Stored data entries

========

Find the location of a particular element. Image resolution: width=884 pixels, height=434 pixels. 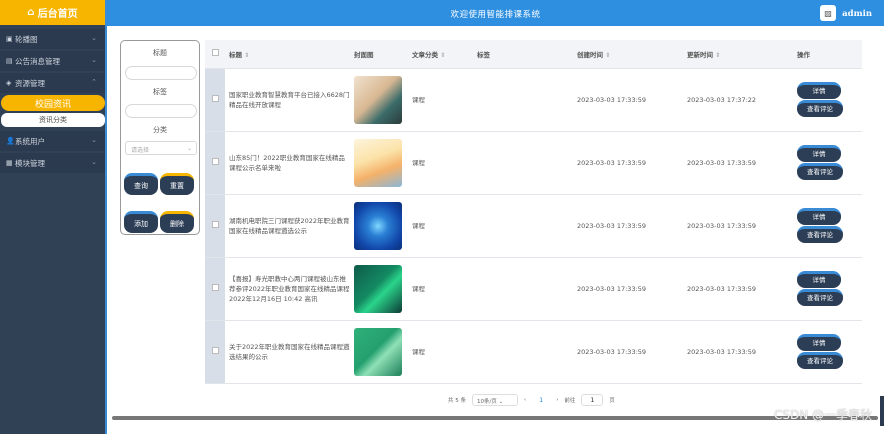

reset-button: 重置 is located at coordinates (177, 184).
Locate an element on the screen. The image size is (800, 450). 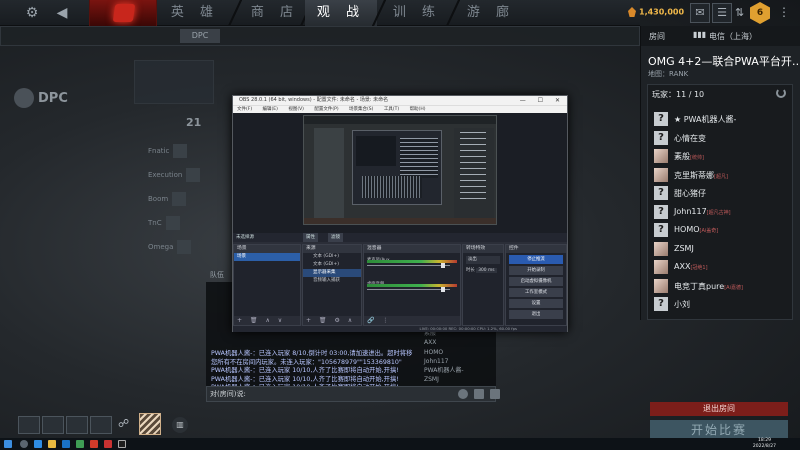
start-match-button: 开始比赛 is located at coordinates (719, 430).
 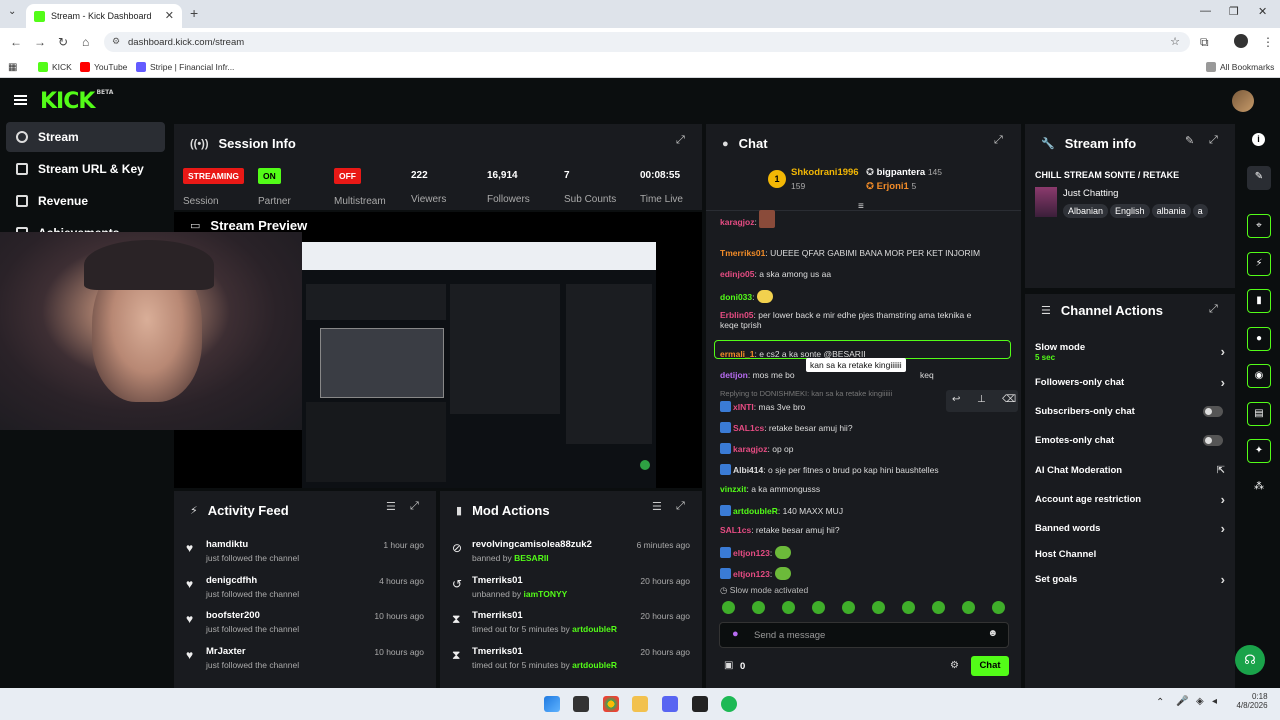 I want to click on edit-icon: ✎, so click(x=1190, y=140).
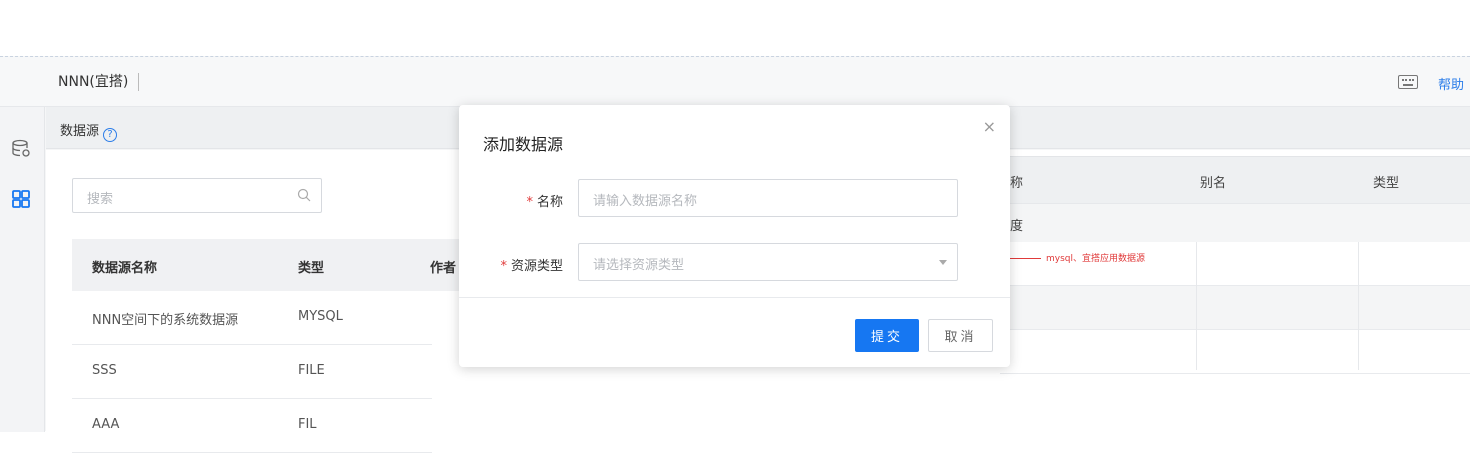 Image resolution: width=1470 pixels, height=453 pixels. Describe the element at coordinates (735, 28) in the screenshot. I see `top-blank-area` at that location.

========

WORK REQUIRED: Return the records unchanged, beginning at the line that contains "Locate an element" and continuing through the end of the records. Leave the pictures out of your answer.

RESPONSE BELOW:
Locate an element on the screen. The image size is (800, 450). 
start-match-button: 开始比赛 is located at coordinates (719, 430).
  I want to click on edit-icon: ✎, so click(x=1190, y=140).
 Image resolution: width=1470 pixels, height=453 pixels. Describe the element at coordinates (735, 28) in the screenshot. I see `top-blank-area` at that location.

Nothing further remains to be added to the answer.